> **TASK INPUT**:

-=-=-=-=-

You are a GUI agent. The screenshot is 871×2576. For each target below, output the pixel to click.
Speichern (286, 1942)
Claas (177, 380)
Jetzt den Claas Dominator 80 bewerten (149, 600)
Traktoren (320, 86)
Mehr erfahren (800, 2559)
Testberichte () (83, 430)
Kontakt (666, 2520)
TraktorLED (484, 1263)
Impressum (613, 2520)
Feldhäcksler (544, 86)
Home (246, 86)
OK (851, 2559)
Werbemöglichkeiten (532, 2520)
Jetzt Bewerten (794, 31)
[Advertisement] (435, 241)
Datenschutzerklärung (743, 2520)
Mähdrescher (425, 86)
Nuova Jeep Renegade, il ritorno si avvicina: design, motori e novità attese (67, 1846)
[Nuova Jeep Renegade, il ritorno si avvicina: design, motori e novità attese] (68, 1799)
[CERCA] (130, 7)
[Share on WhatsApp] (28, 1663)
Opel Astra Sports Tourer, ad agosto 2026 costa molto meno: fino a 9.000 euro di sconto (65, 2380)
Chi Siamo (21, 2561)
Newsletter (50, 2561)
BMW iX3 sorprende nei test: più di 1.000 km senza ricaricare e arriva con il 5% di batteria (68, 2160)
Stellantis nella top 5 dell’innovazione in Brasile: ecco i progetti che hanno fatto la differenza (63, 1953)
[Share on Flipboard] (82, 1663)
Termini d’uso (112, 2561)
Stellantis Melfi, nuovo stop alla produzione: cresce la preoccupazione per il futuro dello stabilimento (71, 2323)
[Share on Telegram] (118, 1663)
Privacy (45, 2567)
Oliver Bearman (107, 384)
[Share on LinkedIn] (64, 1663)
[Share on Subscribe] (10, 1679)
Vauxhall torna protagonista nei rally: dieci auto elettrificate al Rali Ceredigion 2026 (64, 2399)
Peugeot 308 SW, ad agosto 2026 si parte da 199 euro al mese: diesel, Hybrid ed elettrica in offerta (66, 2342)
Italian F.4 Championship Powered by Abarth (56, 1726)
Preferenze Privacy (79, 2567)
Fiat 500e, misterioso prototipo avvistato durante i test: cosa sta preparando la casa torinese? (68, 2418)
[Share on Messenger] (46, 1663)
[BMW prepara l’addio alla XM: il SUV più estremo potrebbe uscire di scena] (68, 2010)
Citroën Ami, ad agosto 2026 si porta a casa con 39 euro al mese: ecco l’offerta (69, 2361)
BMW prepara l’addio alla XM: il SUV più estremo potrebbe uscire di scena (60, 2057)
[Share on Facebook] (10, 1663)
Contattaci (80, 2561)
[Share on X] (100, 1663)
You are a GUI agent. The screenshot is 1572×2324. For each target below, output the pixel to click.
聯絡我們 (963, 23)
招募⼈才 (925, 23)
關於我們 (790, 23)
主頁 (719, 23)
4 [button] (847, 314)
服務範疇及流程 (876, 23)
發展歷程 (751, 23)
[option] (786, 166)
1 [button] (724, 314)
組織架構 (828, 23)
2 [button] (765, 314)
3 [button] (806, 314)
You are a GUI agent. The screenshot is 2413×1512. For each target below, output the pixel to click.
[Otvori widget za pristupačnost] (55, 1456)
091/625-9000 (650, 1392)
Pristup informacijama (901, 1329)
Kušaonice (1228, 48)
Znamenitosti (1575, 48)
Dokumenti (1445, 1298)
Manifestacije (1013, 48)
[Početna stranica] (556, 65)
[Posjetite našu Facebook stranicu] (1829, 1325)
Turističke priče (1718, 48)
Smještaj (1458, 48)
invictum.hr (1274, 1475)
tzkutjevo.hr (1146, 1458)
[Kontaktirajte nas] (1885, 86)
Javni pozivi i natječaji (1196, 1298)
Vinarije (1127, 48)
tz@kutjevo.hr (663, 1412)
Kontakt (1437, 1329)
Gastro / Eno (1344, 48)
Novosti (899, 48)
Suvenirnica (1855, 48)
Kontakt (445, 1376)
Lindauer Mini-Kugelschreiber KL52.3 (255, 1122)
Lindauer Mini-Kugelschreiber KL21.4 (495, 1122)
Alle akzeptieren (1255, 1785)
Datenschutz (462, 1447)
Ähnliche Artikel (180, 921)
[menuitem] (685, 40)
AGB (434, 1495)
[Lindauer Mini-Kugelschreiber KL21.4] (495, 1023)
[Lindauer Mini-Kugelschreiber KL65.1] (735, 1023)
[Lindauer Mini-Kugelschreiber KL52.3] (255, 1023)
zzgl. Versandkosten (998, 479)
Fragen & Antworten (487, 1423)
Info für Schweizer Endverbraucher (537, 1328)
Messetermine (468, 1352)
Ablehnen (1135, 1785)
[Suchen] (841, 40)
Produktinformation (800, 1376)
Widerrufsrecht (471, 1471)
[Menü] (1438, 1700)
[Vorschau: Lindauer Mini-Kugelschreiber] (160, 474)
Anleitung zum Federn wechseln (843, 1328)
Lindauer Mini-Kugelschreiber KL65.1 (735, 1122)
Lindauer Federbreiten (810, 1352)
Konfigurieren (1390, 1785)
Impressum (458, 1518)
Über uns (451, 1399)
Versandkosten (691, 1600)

-=-=-=-=-

Look above for the line containing "Chi Siamo (21, 2561)" and the line containing "tzkutjevo.hr (1146, 1458)". Transcribe both, with the lines between them, exactly.

Chi Siamo (21, 2561)
Newsletter (50, 2561)
BMW iX3 sorprende nei test: più di 1.000 km senza ricaricare e arriva con il 5% di batteria (68, 2160)
Stellantis nella top 5 dell’innovazione in Brasile: ecco i progetti che hanno fatto la differenza (63, 1953)
[Share on Flipboard] (82, 1663)
Termini d’uso (112, 2561)
Stellantis Melfi, nuovo stop alla produzione: cresce la preoccupazione per il futuro dello stabilimento (71, 2323)
[Share on Telegram] (118, 1663)
Privacy (45, 2567)
Oliver Bearman (107, 384)
[Share on LinkedIn] (64, 1663)
[Share on Subscribe] (10, 1679)
Vauxhall torna protagonista nei rally: dieci auto elettrificate al Rali Ceredigion 2026 (64, 2399)
Peugeot 308 SW, ad agosto 2026 si parte da 199 euro al mese: diesel, Hybrid ed elettrica in offerta (66, 2342)
Italian F.4 Championship Powered by Abarth (56, 1726)
Preferenze Privacy (79, 2567)
Fiat 500e, misterioso prototipo avvistato durante i test: cosa sta preparando la casa torinese? (68, 2418)
[Share on Messenger] (46, 1663)
[BMW prepara l’addio alla XM: il SUV più estremo potrebbe uscire di scena] (68, 2010)
Citroën Ami, ad agosto 2026 si porta a casa con 39 euro al mese: ecco l’offerta (69, 2361)
BMW prepara l’addio alla XM: il SUV più estremo potrebbe uscire di scena (60, 2057)
[Share on Facebook] (10, 1663)
Contattaci (80, 2561)
[Share on X] (100, 1663)
You are a GUI agent. The screenshot is 1572×2324. For each target below, output the pixel to click.
聯絡我們 (963, 23)
招募⼈才 (925, 23)
關於我們 (790, 23)
主頁 (719, 23)
4 [button] (847, 314)
服務範疇及流程 (876, 23)
發展歷程 (751, 23)
[option] (786, 166)
1 [button] (724, 314)
組織架構 (828, 23)
2 [button] (765, 314)
3 [button] (806, 314)
You are a GUI agent. The screenshot is 2413×1512. For each target below, output the pixel to click.
[Otvori widget za pristupačnost] (55, 1456)
091/625-9000 (650, 1392)
Pristup informacijama (901, 1329)
Kušaonice (1228, 48)
Znamenitosti (1575, 48)
Dokumenti (1445, 1298)
Manifestacije (1013, 48)
[Početna stranica] (556, 65)
[Posjetite našu Facebook stranicu] (1829, 1325)
Turističke priče (1718, 48)
Smještaj (1458, 48)
invictum.hr (1274, 1475)
tzkutjevo.hr (1146, 1458)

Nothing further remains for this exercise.